J Mol Neurosci. 2013 Jun;50(2):275-9. doi: 10.1007/s12031-012-9947-6. Epub 2013 Jan 8.
Genetic risk factors are known to contribute to the etiology of multiple sclerosis (MS). Patients with familial Mediterranean fever (FMF) have susceptibility to develop MS. Mediterranean fever (MEFV) gene has already been identified as being responsible for FMF. The aim of this study was to explore the frequency of missense mutations of MEFV gene in a cohort of Turkish patients with MS. The study included 100 patients with MS and 160 healthy controls. Genomic DNA was isolated and genotyped using polymerase chain reaction and restriction fragment length polymorphism analyses for the five MEFV gene mutations (M694V, M680I, V726A, E148Q, and P369S). There were statistically significant differences of the MEFV gene mutation carrier rates and allele frequencies between MS patients and healthy controls (p = 0.0008, odds ratio (OR) 2.6, 95 % confidence interval (CI) 1.47-4.77 and p = 0.0002, OR 2.6, 95 % CI 1.55-4.48, respectively). The results of this study suggest that MEFV gene mutations are positively associated with predisposition to develop MS.

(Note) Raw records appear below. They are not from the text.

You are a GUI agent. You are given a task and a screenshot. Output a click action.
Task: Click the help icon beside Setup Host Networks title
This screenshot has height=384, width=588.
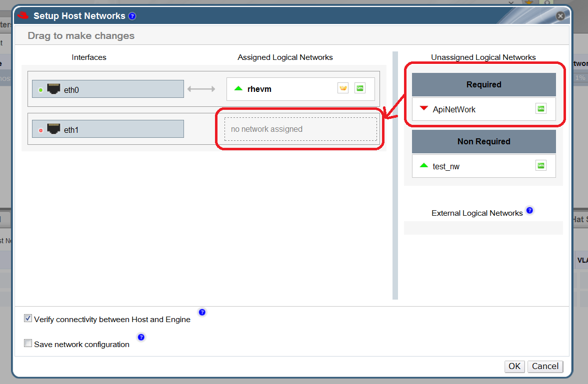point(132,16)
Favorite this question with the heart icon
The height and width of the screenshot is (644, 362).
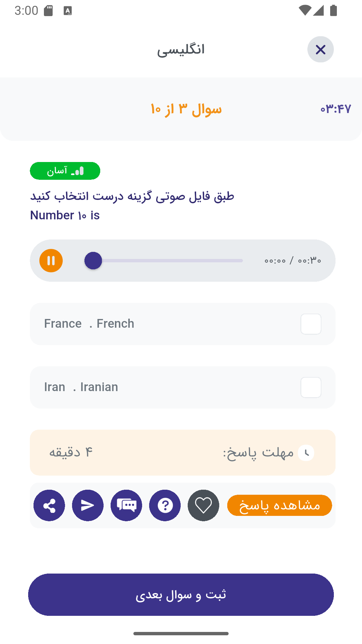[x=203, y=505]
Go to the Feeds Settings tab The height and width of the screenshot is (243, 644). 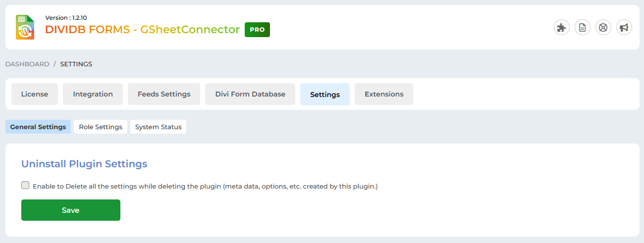164,94
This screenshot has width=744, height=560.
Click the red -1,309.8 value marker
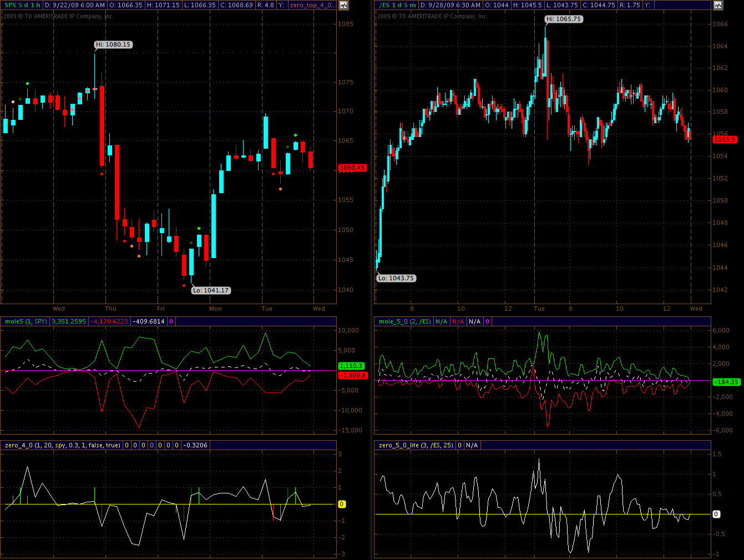point(352,375)

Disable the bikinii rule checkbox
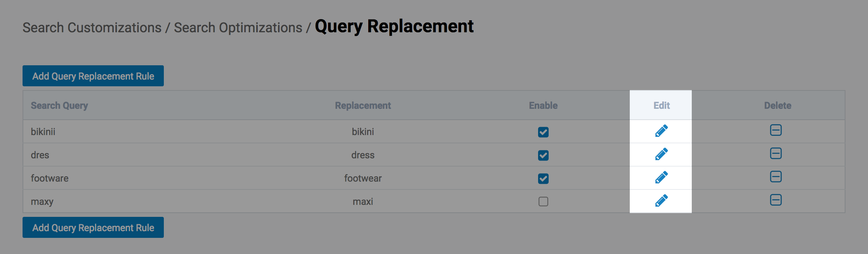tap(543, 132)
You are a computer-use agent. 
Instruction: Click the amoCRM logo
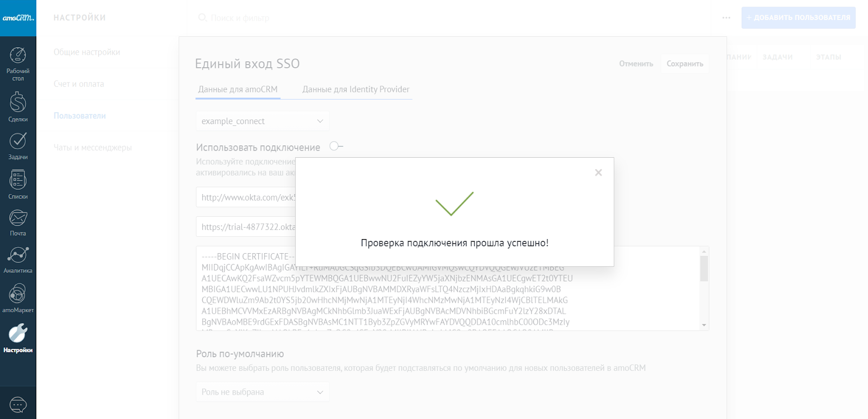click(18, 18)
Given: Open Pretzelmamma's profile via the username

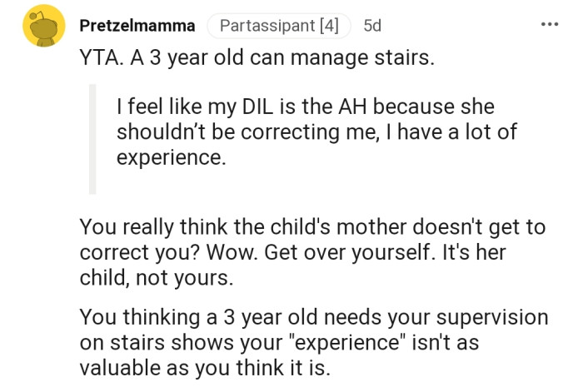Looking at the screenshot, I should point(137,26).
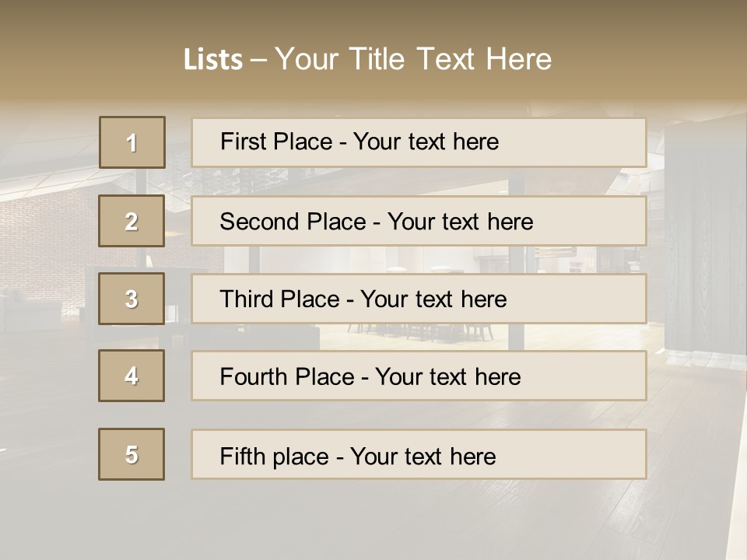Select the Fifth place text bar
Image resolution: width=747 pixels, height=560 pixels.
(x=419, y=454)
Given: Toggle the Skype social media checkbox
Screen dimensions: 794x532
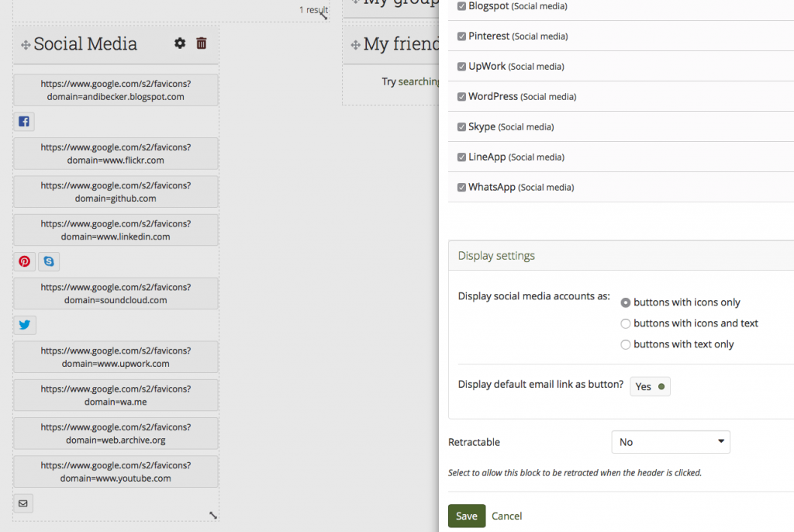Looking at the screenshot, I should tap(462, 126).
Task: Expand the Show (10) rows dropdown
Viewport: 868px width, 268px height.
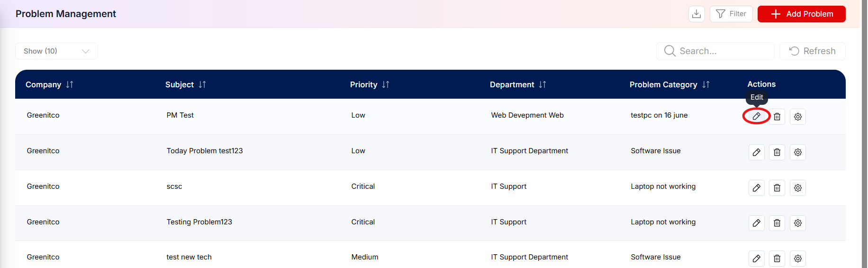Action: (x=56, y=51)
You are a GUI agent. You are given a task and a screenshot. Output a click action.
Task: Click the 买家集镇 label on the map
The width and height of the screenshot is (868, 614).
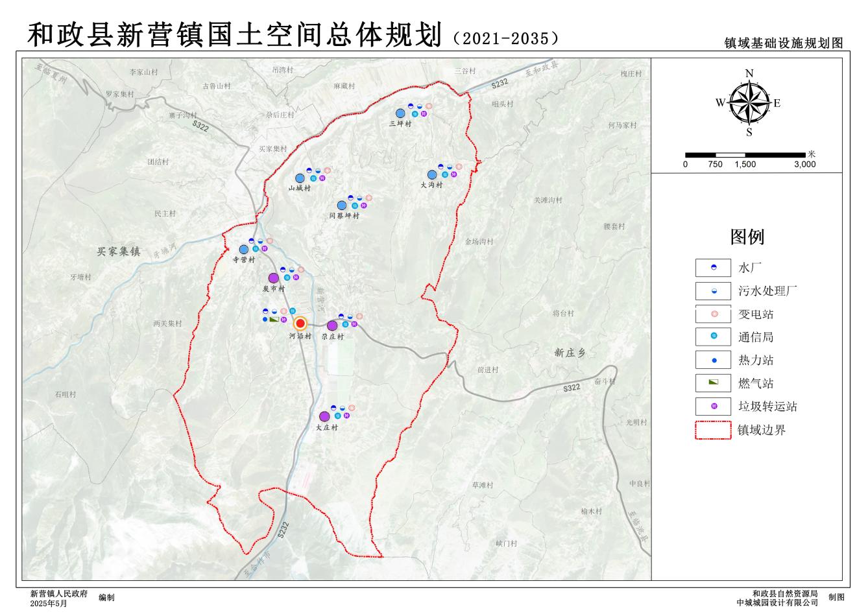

遗传风险因素被认为是多发性硬化症(MS)发病的原因之一。家族性地中海热(FMF)患者易患 MS。MEFV 基因已被确定为 FMF 的致病基因。本研究旨在探讨 MEFV 基因突变在土耳其 MS 患者中的发生率。该研究纳入了 100 名 MS 患者和 160 名健康对照者。采用聚合酶链反应和限制性片段长度多态性分析技术,对 5 种 MEFV 基因突变(M694V、M680I、V726A、E148Q 和 P369S)进行基因分型,提取基因组 DNA。MS 患者和健康对照者的 MEFV 基因突变携带者率和等位基因频率存在统计学差异(p=0.0008,OR=2.6,95%可信区间 1.47-4.77 和 p=0.0002,OR=2.6,95%可信区间 1.55-4.48)。本研究结果提示 MEFV 基因突变与 MS 的易感性呈正相关。